The Department of Justice will continue to provide all necessary assistance to Judge Haughton. The Minister for Justice looks forward to receiving his final report and updating the House on the matter.
I appreciate that. It was important to the Deputies who raised those two matters that I deal with them at some length.
Deputy Boyd Barrett raised a question about St. Mary's parish hall in Booterstown. Deputy Devlin has a particular interest in the matter. I cannot get involved in every case in every school in the country but I take the point and think we should be doing everything we possibly can to provide for additional ASD places. We must facilitate capacity expansion to ensure that there are enough ASD places and that schools meet the need for assemblies. I will engage with the Minister for Education again in that respect. Deputy Devlin has told me the matter is being assessed by the Department. I hope that will lead to a positive outcome.
In respect of Clonkeen, I have a general view that amenities and parks should be preserved for sporting activities. I do now know the council's position on the rezoning of such land but it is in short supply in Dublin, as I know from meeting many sporting organisations.

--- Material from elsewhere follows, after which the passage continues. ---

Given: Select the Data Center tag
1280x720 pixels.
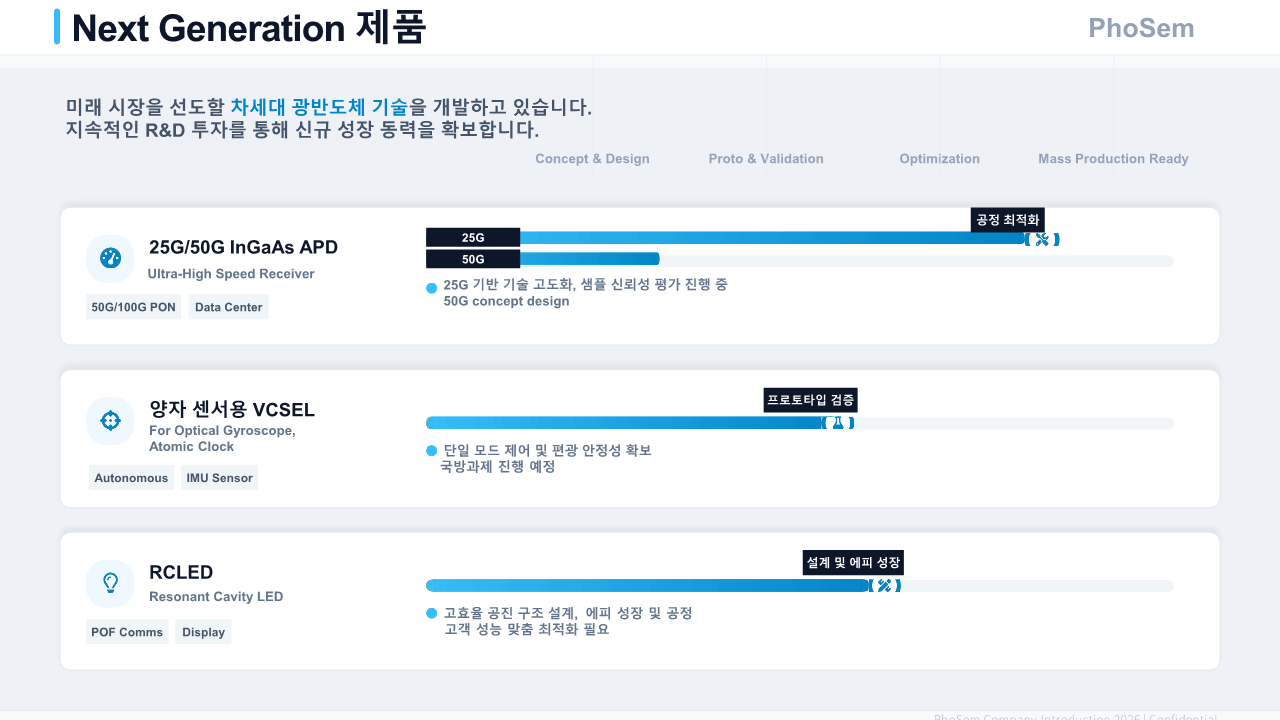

Deputy Kelly raised a key issue. I agree that we must engage with the social media companies in respect of the appalling racist abuse online because it is unacceptable. I engaged with the companies prior to becoming Taoiseach. I salute the Dublin team the Deputy mentioned for walking off the pitch. That is the kind of initiative we require to deal with this, once and for all. What happened after the final of Euro 2020 was shocking. I do not know what it is with the online world but certain people change their personalities online. The hate and bile is shocking and must stop. I support the Irish soccer team in what they did in their game against Hungary. They were booed for it but I am proud of the Irish soccer team for taking that initiative. The Oireachtas should work together on a collective basis to make this behaviour intolerable. Threatening people, hate mail and the homophobic material online, to which the Deputy referred, are absolutely unacceptable and simply must stop.
Deputy Tóibín asked about historic funding of local authorities. The Minister has certain mechanisms he can use, including equalisation and so on. There is a new reform programme in respect of policing and it is changing how the Garda is operating.